2. Die Beschränkung des Musizierens in der Hausordnung auf Zimmerlautstärke, also so, daß das Musizieren in anderen Wohnungen nicht zu hören ist, kann dem völligen Ausschluß eines Musizierens gleichkommen. Ein solcher Ausschluß ist jedenfalls dann nicht zulässig, wenn er nicht in einer Vereinbarung enthalten ist; nichtig ist er aber nicht. Wegen der damit verbundenen Beeinträchtigung anderer Wohnungseigentümer kann das Musizieren über Zimmerlautstärke in der Hausordnung nur in engen zeitlichen Grenzen zugelassen werden.
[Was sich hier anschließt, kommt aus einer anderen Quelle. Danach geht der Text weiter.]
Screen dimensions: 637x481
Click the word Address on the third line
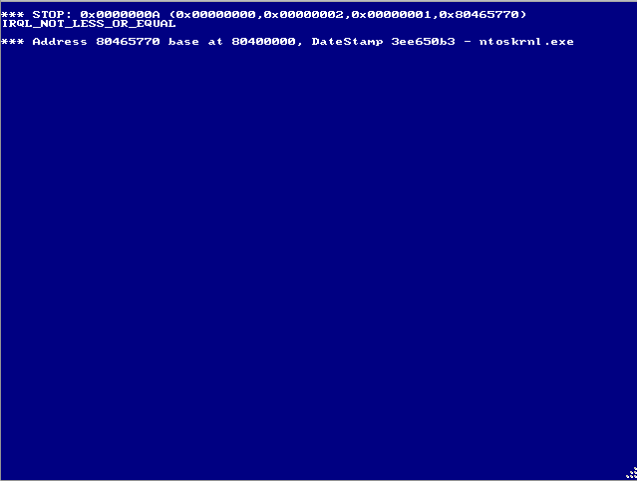60,41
3. Einem auf die Hausordnung gestützten Antrag auf Unterlassung des Musizierens über Zimmerlautstärke kann nicht der Anspruch auf Änderung der Hausordnung dahin entgegengehalten werden, daß Musizieren in bestimmten zeitlichen Grenzen zulässig ist.

 

Normenkette

WEG § 14 Nr. 1, § 15

 

Verfahrensgang

LG Regensburg (Aktenzeichen 7 T 131/01)

AG Regensburg (Aktenzeichen 13 UR II 62/00)

 

Tenor

I. Auf die sofortige weitere Beschwerde der Antragstellerin werden die Beschlüsse des Amtsgerichts Regensburg vom 22. Februar 2001 und des Landgerichts Regensburg vom 23. Mai 2001 aufgehoben.

II. Der Antragsgegnerin wird untersagt, in ihrer Wohnung Klavier über Zimmerlautstärke, also so zu spielen, daß das Klavierspiel in der Wohnung der Antragstellerin zu hören ist.
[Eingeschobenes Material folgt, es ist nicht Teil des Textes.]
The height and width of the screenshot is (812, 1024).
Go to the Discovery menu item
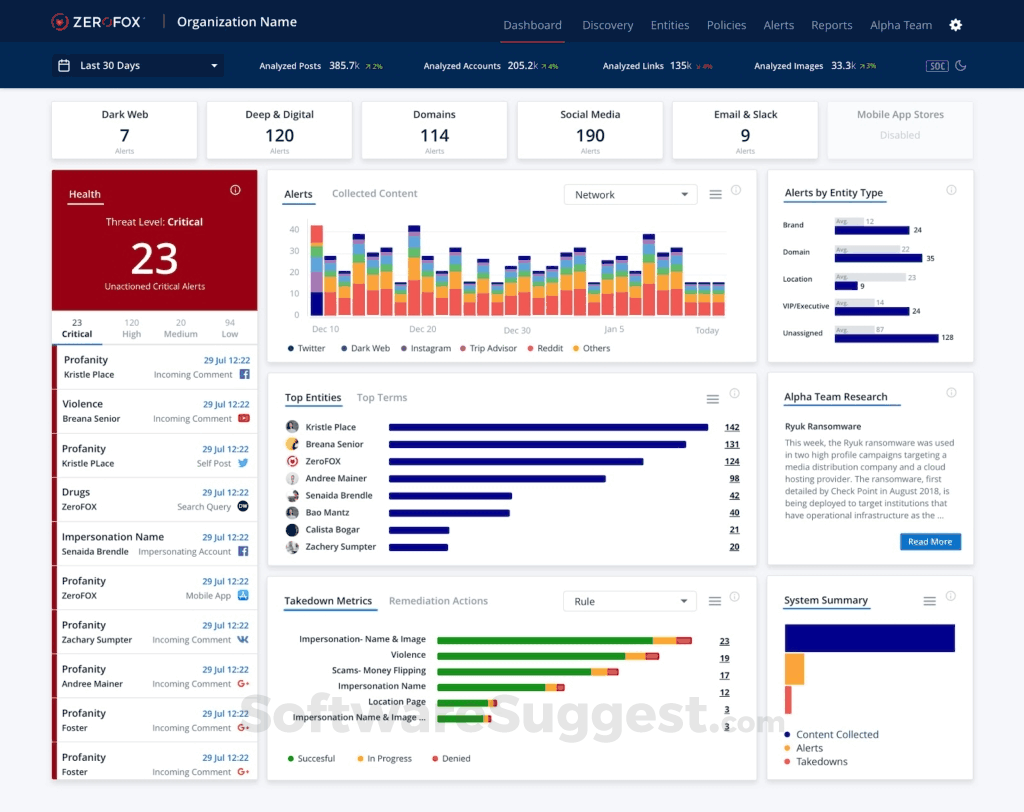pos(607,25)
Für jeden Fall der Zuwiderhandlung wird der Antragsgegnerin ein Ordnungsgeld bis zu 800 DM, ersatzweise je 200 DM ein Tag Ordnungshaft, angedroht.

III. Die Antragsgegnerin hat die Gerichtskosten des gesamten Verfahrens zu tragen. Außergerichtliche Kosten sind in keinem Rechtszug zu erstatten.

IV. Der Geschäftswert wird für alle Rechtszüge auf 5.000 DM festgesetzt.

 

Gründe

I.

Die Antragstellerin, die Antragsgegnerin und die weiteren Beteiligten sind die Wohnungseigentümer einer Wohnanlage. Der Antragsgegnerin und ihrem Ehemann gehört die über der Wohnung der Antragstellerin liegende Wohnung. Die Antragsgegnerin spielt gelegentlich in ihrer Wohnung Klavier. Das Klavierspiel ist in der Wohnung der Antragstellerin deutlich zu hören.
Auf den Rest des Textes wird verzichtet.